Chris Fraser, a former investment banker, has submitted a planning application to mine the world’s largest deposit of potash — a powerful fertilizer — in an ancient seabed deep below the North York Moors National Park.
Fraser, who has been planning the mine for a decade, said exploratory boreholes showed that the moors held “the world’s largest and highest-quality resource of polyhalite,” a mineral-rich form of potash.
If the planning application, which is supported by the local council and all neighboring members of parliament, is approved by the North York Moors National Park Authority, it will lead to the construction of the biggest British mine in a generation and create 1,000 jobs.
Landowners could be in line for a lottery-style windfall because Fraser’s company, Sirius Minerals PLC, has promised to pay out more than ￡1 billion (US$1.5 billion) in royalties over 50 years.
“The landowners own the minerals and we will pay them a royalty for using them,” Sirius finance director Jason Murray said.
He declined to say how much the landowners would be paid, but said a complex royalty payment formula had been agreed after two years of negotiations between 400 landowners that involved eight law firms.
“Some of them will become very wealthy,” he said. “There will be a few new tractors around the area.”
He said that some large landowners near the mine, south of the village of Sneaton, near Whitby, would become multimillionaires within a few years. If the ￡1 billion were split evenly between all landowners, each would get about ￡2.5 million.
Fraser, a former Citigroup Inc banker, will also make a packet since he owns 8 percent of the company. Other directors own about a further 8 percent, with 10 percent held by people local to the mine. The remainder is owned by institutional investors.
The potash and polyhalite deposits are the remains of a Permian-age sea that stretched from England to Poland 250 million years ago.
Geologists have known for decades that the moors contained big mineral deposits and global mining companies submitted plans for mines in the 1970s, but did not follow through when the price of potash dropped.
“Rio Tinto [Group] looked at it in the 1970s, when the prices were about US$100 a tonne,” Murray said. “Then when the price fell, lots of the data was left in a garage.”
Of the mining planning applications granted in the 1970s only one, Cleveland Potash mine near Boulby, ever began operations.

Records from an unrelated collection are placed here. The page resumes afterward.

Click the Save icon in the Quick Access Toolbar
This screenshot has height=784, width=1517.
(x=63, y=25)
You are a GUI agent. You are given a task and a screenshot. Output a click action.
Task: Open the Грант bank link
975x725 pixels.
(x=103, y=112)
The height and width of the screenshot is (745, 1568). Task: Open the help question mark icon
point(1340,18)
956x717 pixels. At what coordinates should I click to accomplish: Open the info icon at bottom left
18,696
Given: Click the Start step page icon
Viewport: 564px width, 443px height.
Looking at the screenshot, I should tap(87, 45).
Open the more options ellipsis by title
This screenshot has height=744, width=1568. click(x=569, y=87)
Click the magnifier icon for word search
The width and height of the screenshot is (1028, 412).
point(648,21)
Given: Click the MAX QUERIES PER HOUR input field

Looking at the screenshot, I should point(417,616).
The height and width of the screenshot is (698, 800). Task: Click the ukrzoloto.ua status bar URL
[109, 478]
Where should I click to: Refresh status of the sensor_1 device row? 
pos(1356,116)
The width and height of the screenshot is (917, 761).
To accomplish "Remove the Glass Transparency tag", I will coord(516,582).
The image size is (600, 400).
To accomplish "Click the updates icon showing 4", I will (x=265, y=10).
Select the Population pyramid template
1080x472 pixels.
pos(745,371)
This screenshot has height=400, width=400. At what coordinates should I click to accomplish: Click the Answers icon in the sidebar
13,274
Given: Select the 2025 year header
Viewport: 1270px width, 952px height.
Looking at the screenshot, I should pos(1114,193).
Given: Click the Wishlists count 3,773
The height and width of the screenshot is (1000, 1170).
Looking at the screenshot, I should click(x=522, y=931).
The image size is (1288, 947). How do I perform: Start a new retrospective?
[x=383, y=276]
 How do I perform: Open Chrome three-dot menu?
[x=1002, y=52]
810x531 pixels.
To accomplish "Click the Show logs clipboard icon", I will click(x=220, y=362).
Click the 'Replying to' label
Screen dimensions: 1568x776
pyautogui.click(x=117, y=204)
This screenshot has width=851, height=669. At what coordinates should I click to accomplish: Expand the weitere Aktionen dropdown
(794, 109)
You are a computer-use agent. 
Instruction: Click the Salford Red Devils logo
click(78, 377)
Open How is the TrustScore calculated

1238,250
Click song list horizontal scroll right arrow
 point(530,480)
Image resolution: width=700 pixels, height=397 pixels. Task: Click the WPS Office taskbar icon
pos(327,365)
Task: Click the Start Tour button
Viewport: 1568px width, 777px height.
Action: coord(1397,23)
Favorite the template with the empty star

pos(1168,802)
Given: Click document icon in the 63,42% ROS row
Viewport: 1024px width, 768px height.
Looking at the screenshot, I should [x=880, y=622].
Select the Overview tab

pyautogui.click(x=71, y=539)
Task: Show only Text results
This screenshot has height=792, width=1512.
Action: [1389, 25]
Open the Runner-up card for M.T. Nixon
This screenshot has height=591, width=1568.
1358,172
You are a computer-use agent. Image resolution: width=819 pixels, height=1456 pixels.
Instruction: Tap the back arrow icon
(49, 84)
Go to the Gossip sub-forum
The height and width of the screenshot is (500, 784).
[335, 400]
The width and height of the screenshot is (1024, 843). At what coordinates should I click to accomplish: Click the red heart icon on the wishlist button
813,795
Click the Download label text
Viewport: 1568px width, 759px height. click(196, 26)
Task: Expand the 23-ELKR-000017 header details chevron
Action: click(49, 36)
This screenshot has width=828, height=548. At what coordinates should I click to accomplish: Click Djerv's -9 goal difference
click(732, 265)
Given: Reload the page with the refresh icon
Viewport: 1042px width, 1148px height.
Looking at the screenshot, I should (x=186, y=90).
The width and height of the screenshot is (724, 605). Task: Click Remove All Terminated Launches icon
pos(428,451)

It is still working today and is Britain’s biggest mine, but would be surpassed in size by the Sirius mine.
Soaring global demand for fertilizer has sent potash prices beyond ￡250 a tonne. Recent test drilling resulted in a near-doubling of the moor’s expected potash reserves from 1.3 billion tonnes to 2.2 billion, making it the world’s biggest potash deposit. Murray said there was so much of the mineral under the moor that there was “more than you could ever mine.”
The location of the potash inside a national park made it very difficult for global mining companies to establish projects, but Murray said that the rising price of potash has made it possible to invest more money in making the mine unobtrusive.